## MATERIAL PROVIDED
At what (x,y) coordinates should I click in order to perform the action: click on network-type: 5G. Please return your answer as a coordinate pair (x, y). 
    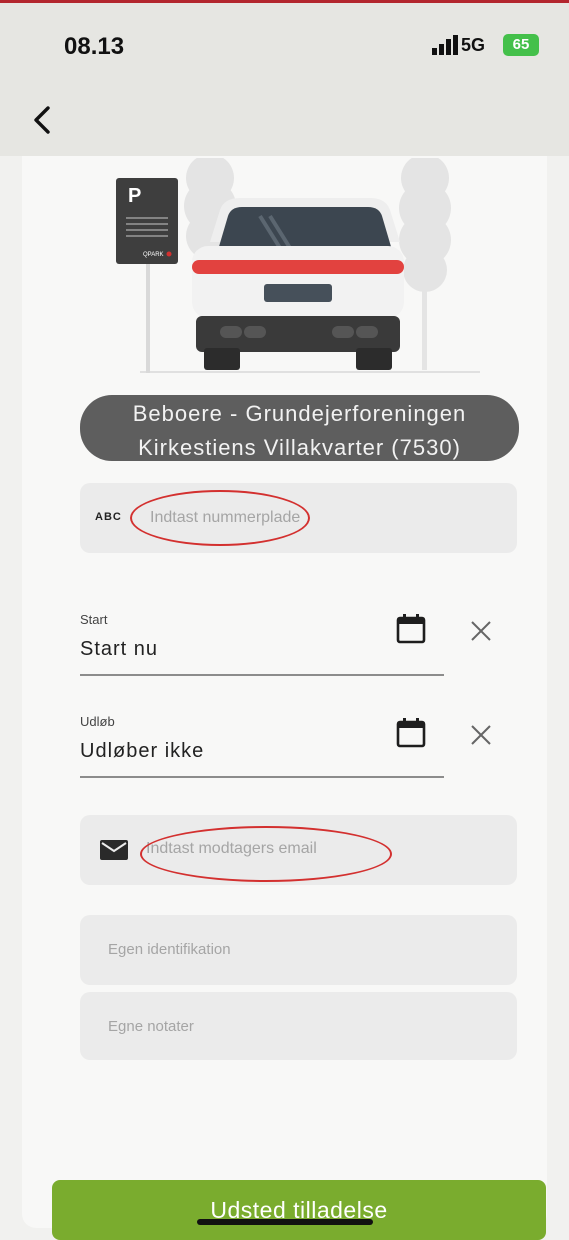
    Looking at the image, I should click on (474, 45).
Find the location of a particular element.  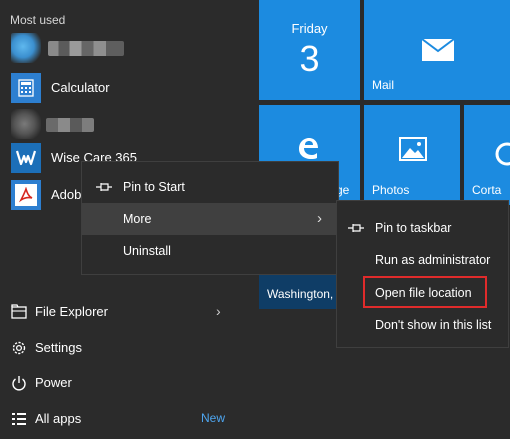

menu-item-more: More › is located at coordinates (210, 219).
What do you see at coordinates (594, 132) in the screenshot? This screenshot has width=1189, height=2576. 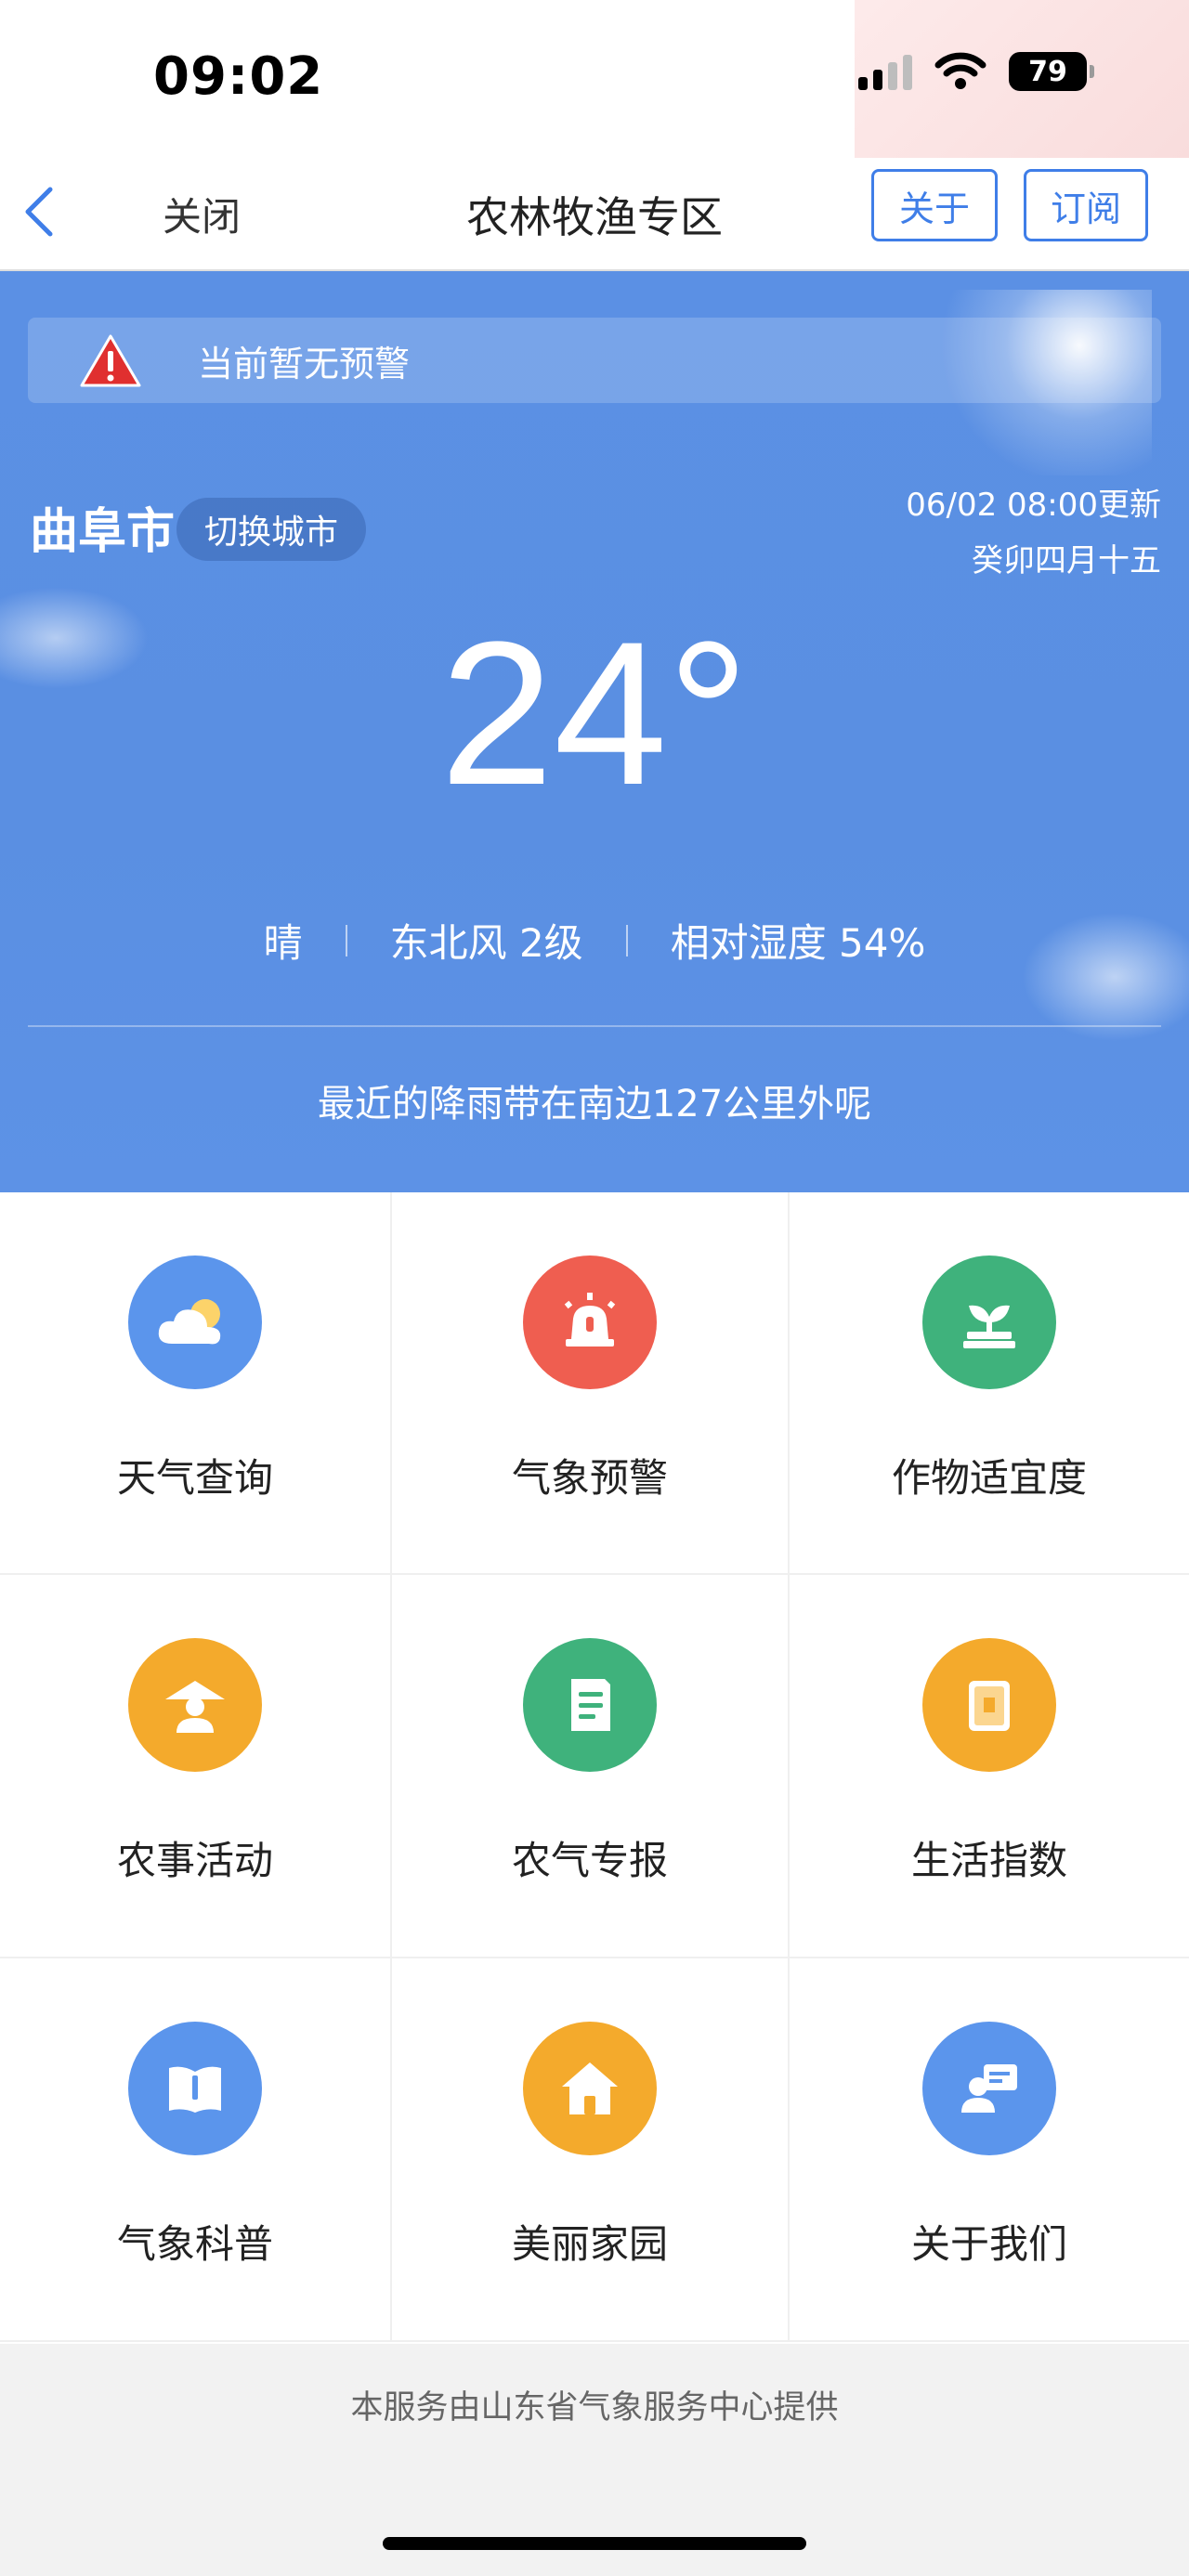 I see `status-bar: 09:02 79` at bounding box center [594, 132].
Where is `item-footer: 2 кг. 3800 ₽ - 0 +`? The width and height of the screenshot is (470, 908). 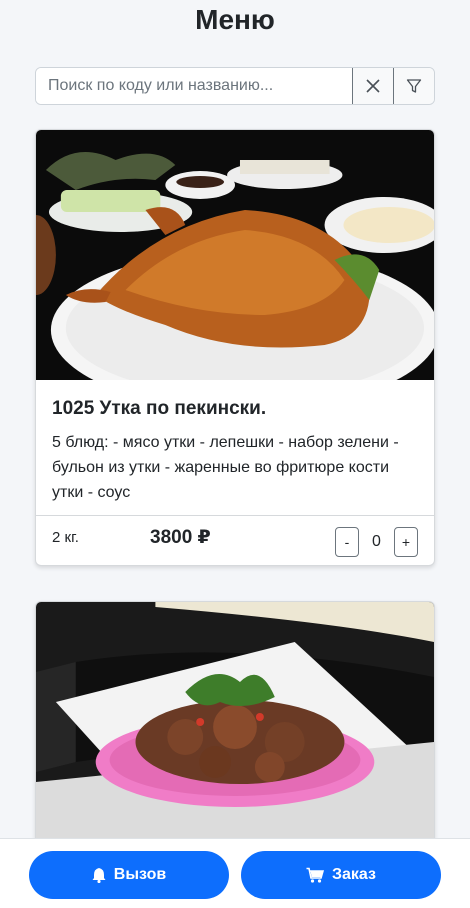 item-footer: 2 кг. 3800 ₽ - 0 + is located at coordinates (235, 540).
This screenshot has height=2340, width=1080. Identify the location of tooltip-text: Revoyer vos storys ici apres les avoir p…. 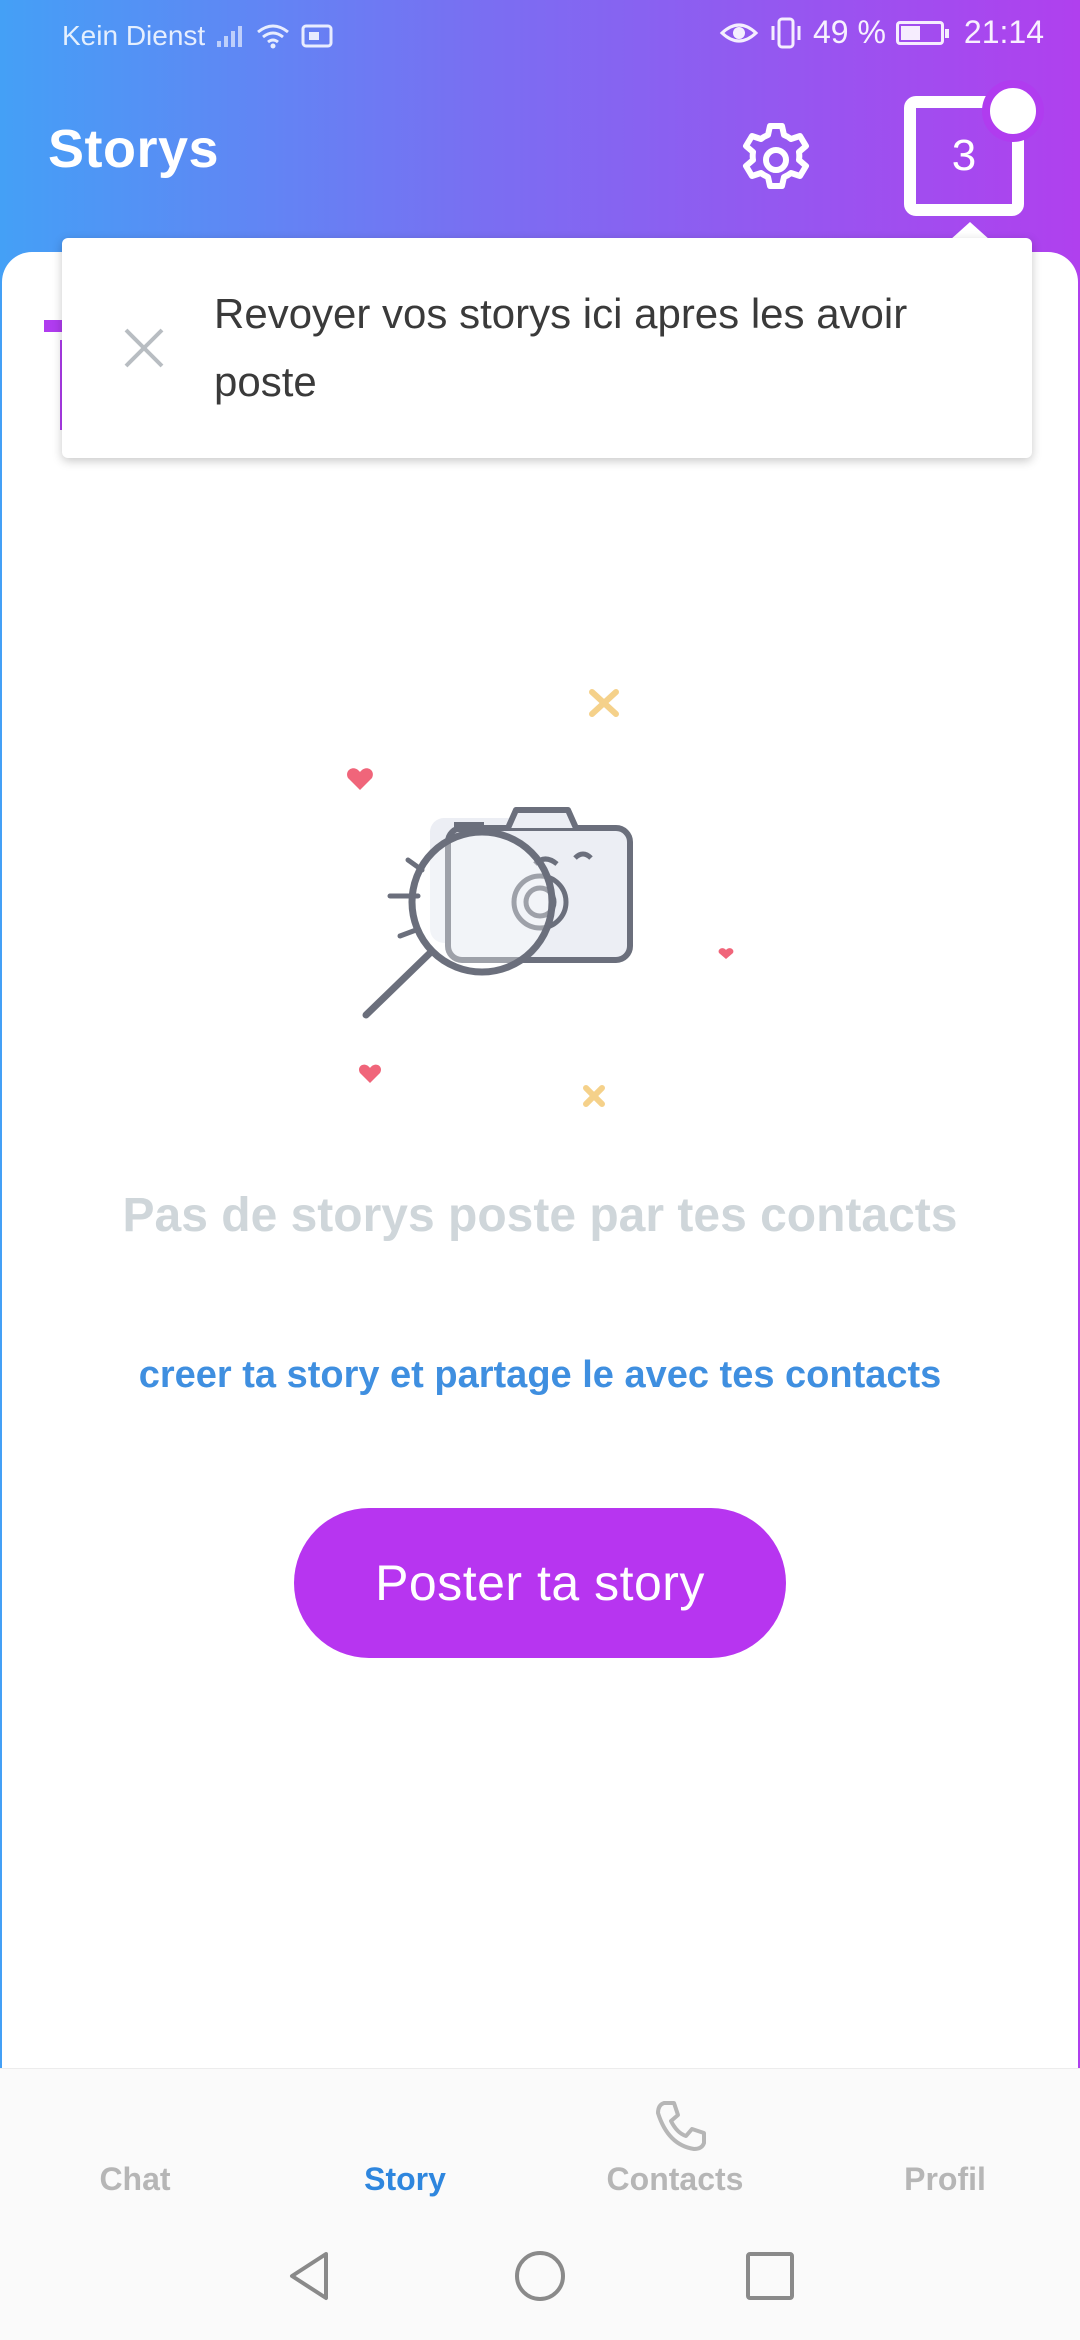
(561, 348).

## HOW TO COMPLETE THIS TASK
Please list every line in the records above that contains the word "click".

## SOLUTION TO THIS PROBLEM
At what (x,y) coordinates should I click in order to perform the action: click on network-type: 5G. Please return your answer as a coordinate pair (x, y). 
    Looking at the image, I should click on (474, 45).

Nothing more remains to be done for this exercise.